Die Frage, ob und in welchem Umfang in der Bundesrepublik Deutschland Chancengleichheit für ausländische Jugendliche erreicht worden ist, wurde auf der Fachtagung des Gesprächskreises Arbeit und Soziales der Friedrich-Ebert-Stiftung am 22. September 1993 in Magdeburg diskutiert.

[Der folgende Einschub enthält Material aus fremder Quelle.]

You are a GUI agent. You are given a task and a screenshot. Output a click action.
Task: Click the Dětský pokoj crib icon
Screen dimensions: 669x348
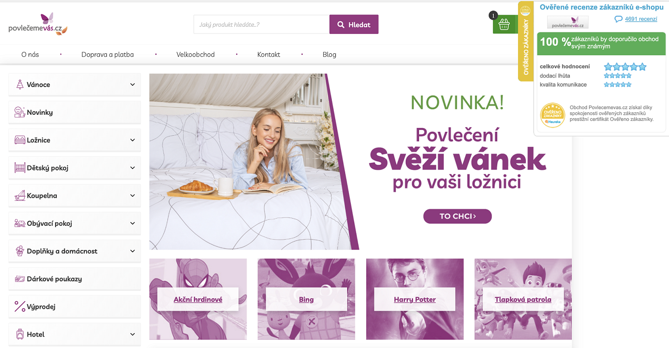coord(20,168)
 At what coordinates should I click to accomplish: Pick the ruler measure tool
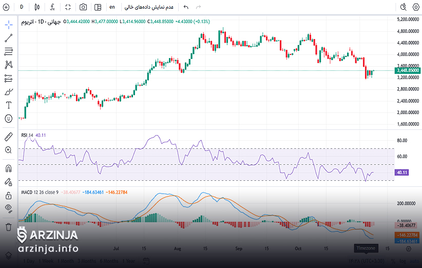pos(9,137)
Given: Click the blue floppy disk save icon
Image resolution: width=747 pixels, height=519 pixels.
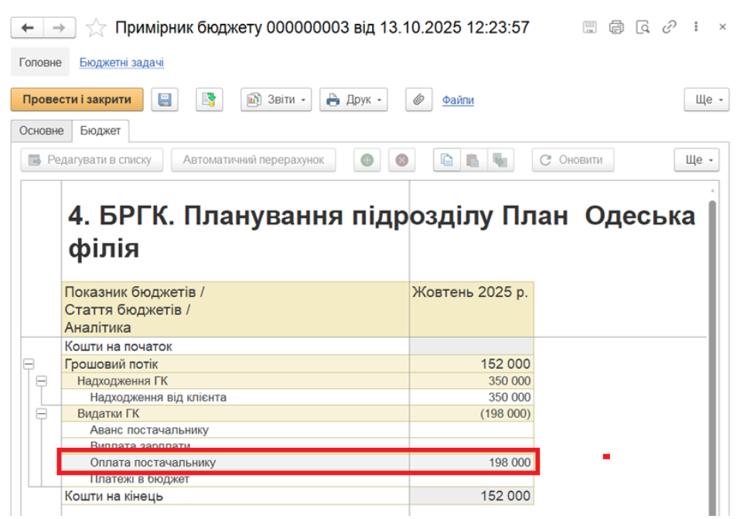Looking at the screenshot, I should tap(165, 100).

Die Tagungen des Gesprächskreises Arbeit und Soziales werden von den Mitarbeitern der Abteilung Arbeits- und Sozialforschung der Friedrich-Ebert-Stiftung, Bonn, organisiert. Drei Themenbereiche stehen dabei im Vordergrund:

  • Migration: Zuwanderungspolitik, Bekämpfung von Fremdenfeindlichkeit, Integrationsprozesse der ausländischen Arbeitnehmer und ihrer Familien,

  • Systeme der Sozialen Sicherung, insbesondere Gesundheitspolitik, Rentenpolitik,

  • Arbeitsmarkt und Berufliche Aus- und Fortbildung.

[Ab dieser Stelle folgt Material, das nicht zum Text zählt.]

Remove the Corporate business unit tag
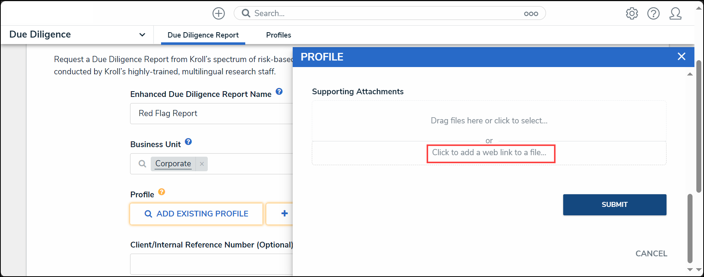 point(202,164)
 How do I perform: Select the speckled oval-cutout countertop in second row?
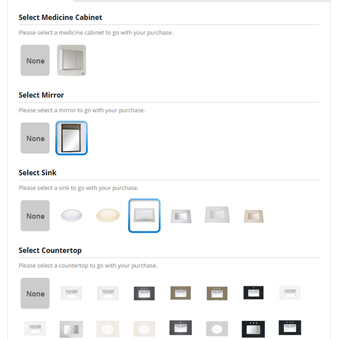click(108, 329)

Im Jahre 1993 sind 14 Fachkonferenzen des Gesprächskreises Arbeit und Soziales, meist in den neuen Bundesländern, mit rd. 1.900 Teilnehmern durchgeführt worden. Die Ergebnisse dieser Tagungen werden dokumentiert: 10 Broschüren mit einer Auflage von 40.000 Exemplaren sind im vergangenen Jahr veröffentlicht worden. Diese werden Multiplikatoren, z.B. aus den Bereichen Politik, Wirtschaft und Verbände, Gewerkschaften, Wissenschaft kostenlos zur Verfügung gestellt und größtenteils von ihnen abgerufen.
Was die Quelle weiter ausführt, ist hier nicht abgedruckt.